===== Information provided

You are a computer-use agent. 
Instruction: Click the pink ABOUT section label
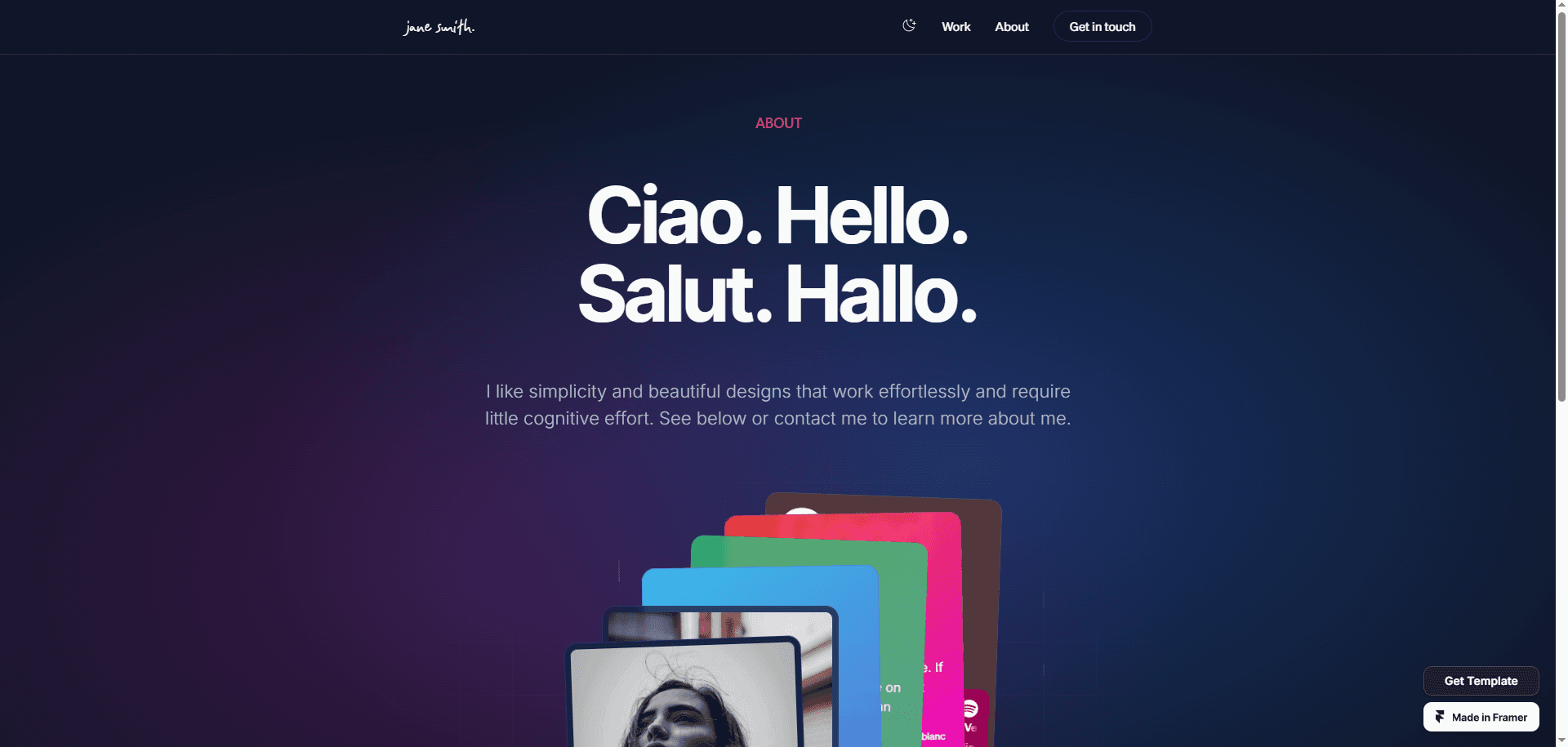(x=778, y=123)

==========
===== Information provided

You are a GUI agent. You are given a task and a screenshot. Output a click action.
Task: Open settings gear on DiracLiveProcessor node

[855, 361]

==========

_Work instruction_
Copy all lines from the entries that contain the word "agent".

_Reply_
You are a computer-use agent. 
You are a GUI agent. You are given a task and a screenshot. Output a click action.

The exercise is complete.